> **Task objective**: Although the listing contains pictures, reproduce only its text, exactly as written.

··········

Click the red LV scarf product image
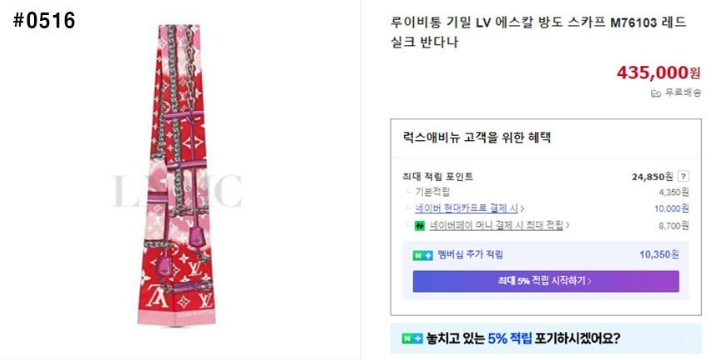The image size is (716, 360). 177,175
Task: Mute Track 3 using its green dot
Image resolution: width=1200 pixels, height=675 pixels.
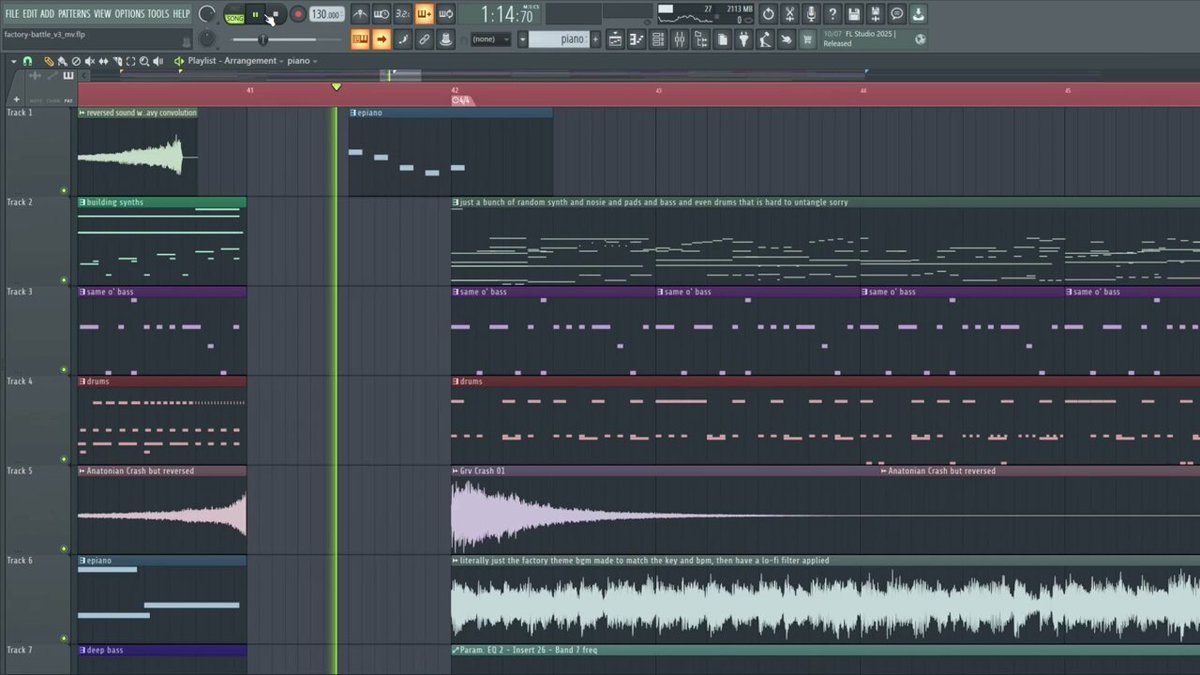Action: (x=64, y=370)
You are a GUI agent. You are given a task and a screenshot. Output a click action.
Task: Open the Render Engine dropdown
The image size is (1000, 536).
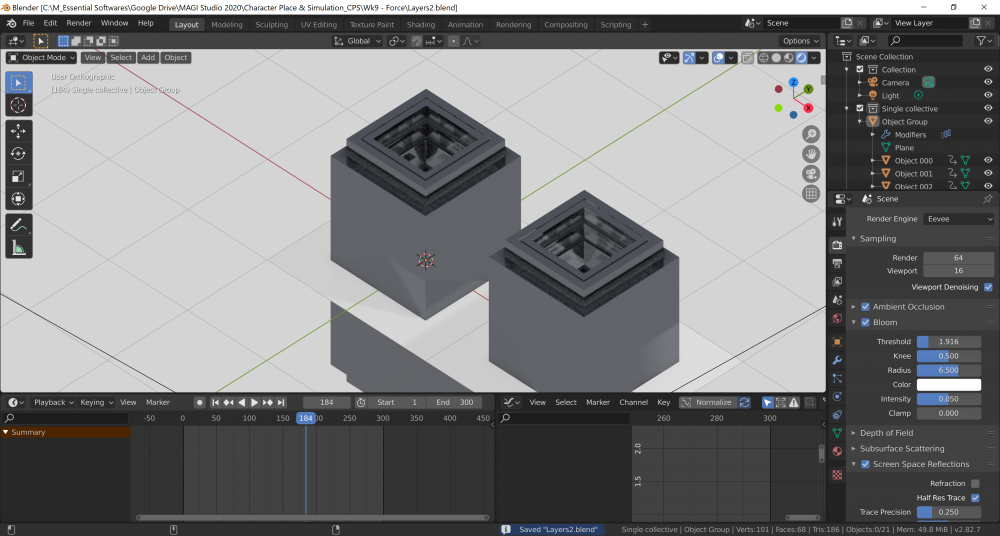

··········

> **Answer**:
Click the red LV scarf product image
The image size is (716, 360). 177,175
Task: Mute Track 3 using its green dot
Image resolution: width=1200 pixels, height=675 pixels.
Action: (x=64, y=370)
You are a GUI agent. You are given a task and a screenshot. Output a click action.
Task: Open the Render Engine dropdown
The image size is (1000, 536).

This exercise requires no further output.